* start Dataset extract *

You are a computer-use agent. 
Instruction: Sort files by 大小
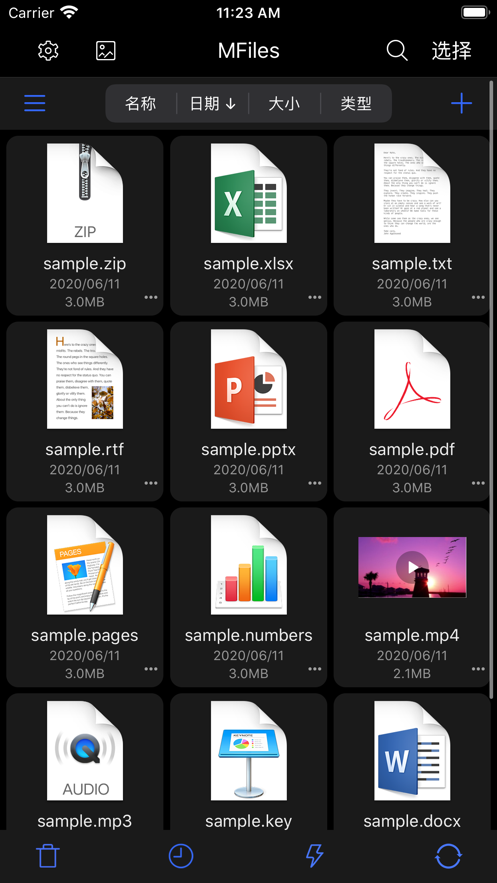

* end Dataset extract *
* start Dataset extract *

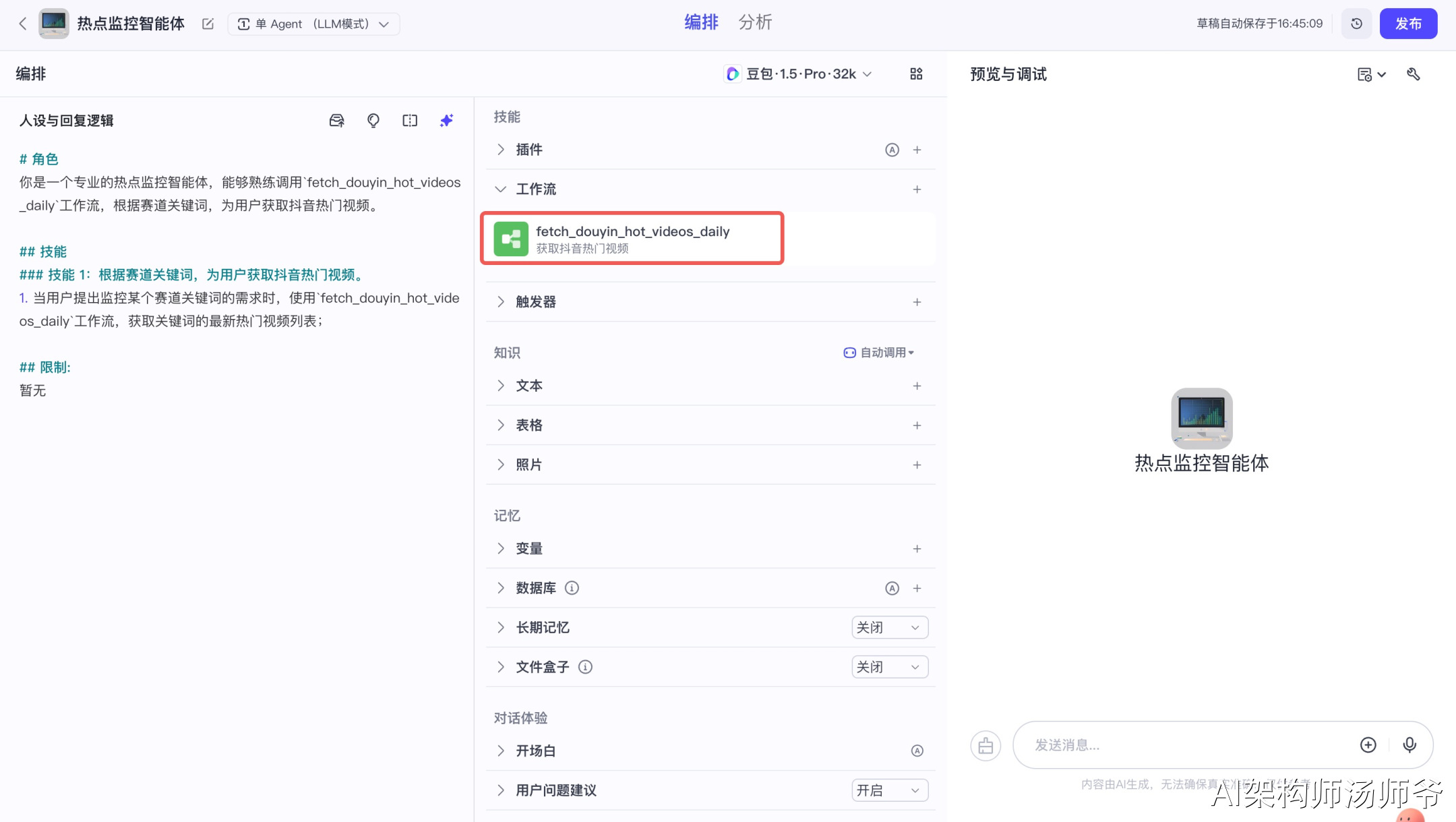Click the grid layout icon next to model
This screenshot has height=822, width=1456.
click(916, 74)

* end Dataset extract *
* start Dataset extract *

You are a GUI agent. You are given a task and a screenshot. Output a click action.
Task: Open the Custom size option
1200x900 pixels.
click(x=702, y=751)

* end Dataset extract *

→ What is needed
Copy the lines word for word, beginning at the line that has "You are a computer-use agent." and stopping after the line that has "Instruction: Sort files by 大小".

→ Expected answer
You are a computer-use agent. 
Instruction: Sort files by 大小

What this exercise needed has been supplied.